[Some entries]
'''

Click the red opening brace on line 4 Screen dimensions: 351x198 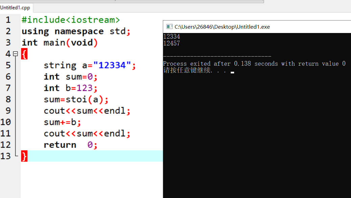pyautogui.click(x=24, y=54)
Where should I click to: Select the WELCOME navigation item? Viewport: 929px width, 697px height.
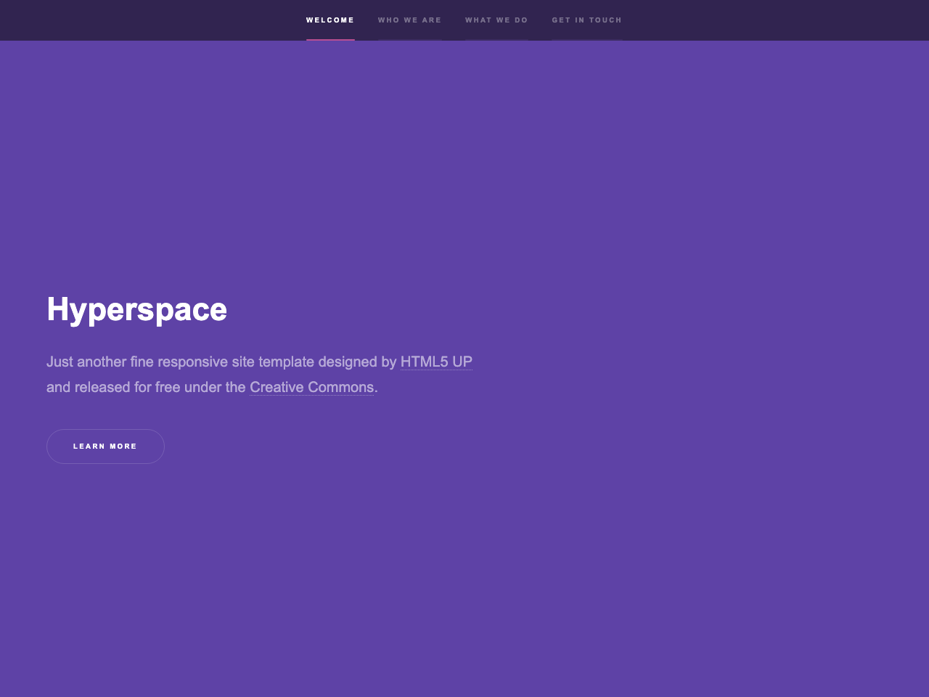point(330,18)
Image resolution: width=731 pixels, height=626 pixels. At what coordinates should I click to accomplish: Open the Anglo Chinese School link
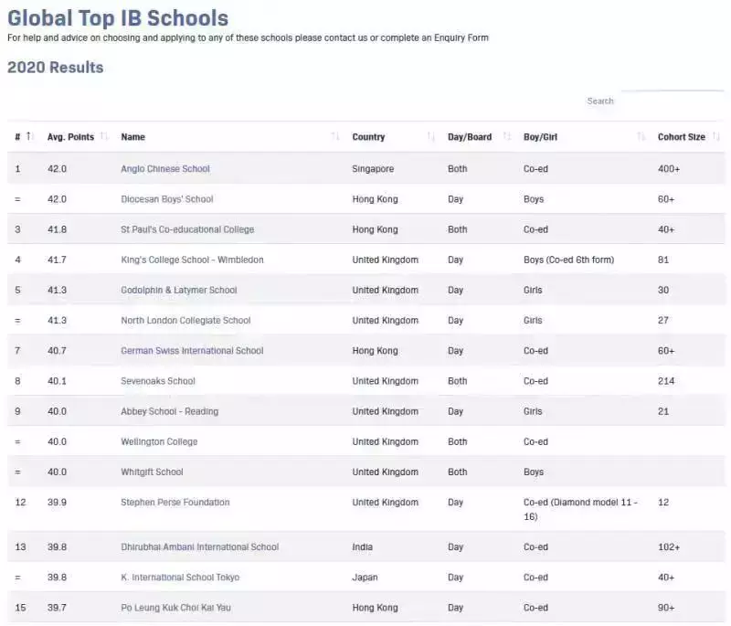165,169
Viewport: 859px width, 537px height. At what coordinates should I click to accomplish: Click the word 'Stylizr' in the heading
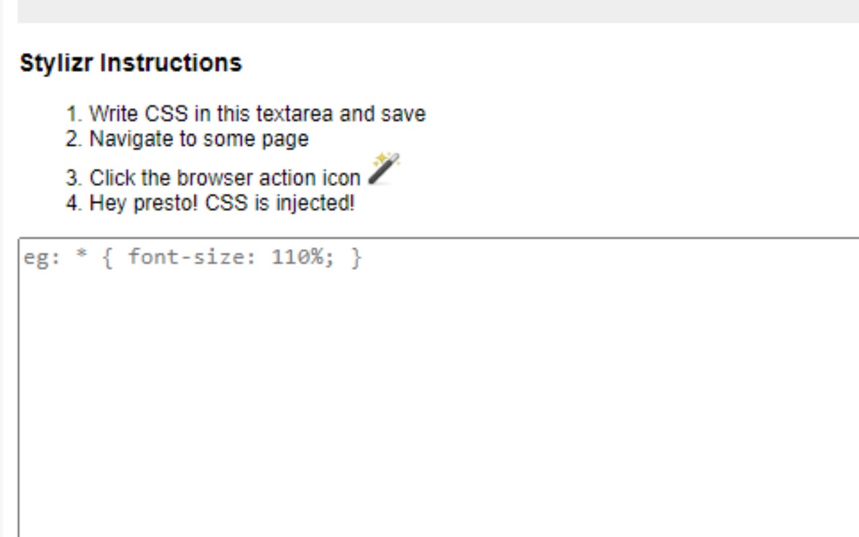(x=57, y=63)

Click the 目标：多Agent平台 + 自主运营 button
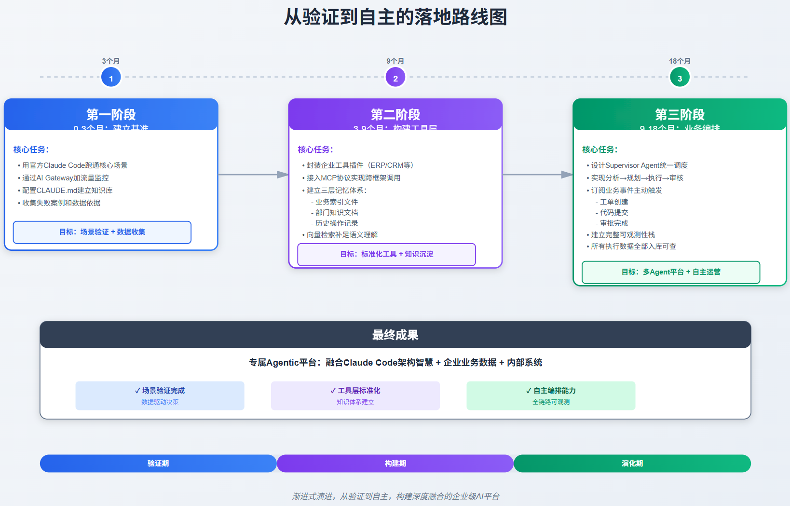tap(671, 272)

'''

From the entries above, pick out every line that contains the word "coordinates" and copy each of those lines in full.

— RESPONSE FOR THIS EXERCISE —
Image resolution: width=731 pixels, height=626 pixels. At what coordinates should I click to accomplish: Open the Anglo Chinese School link
Viewport: 859px width, 537px height. At what coordinates should I click to accomplish: Click the word 'Stylizr' in the heading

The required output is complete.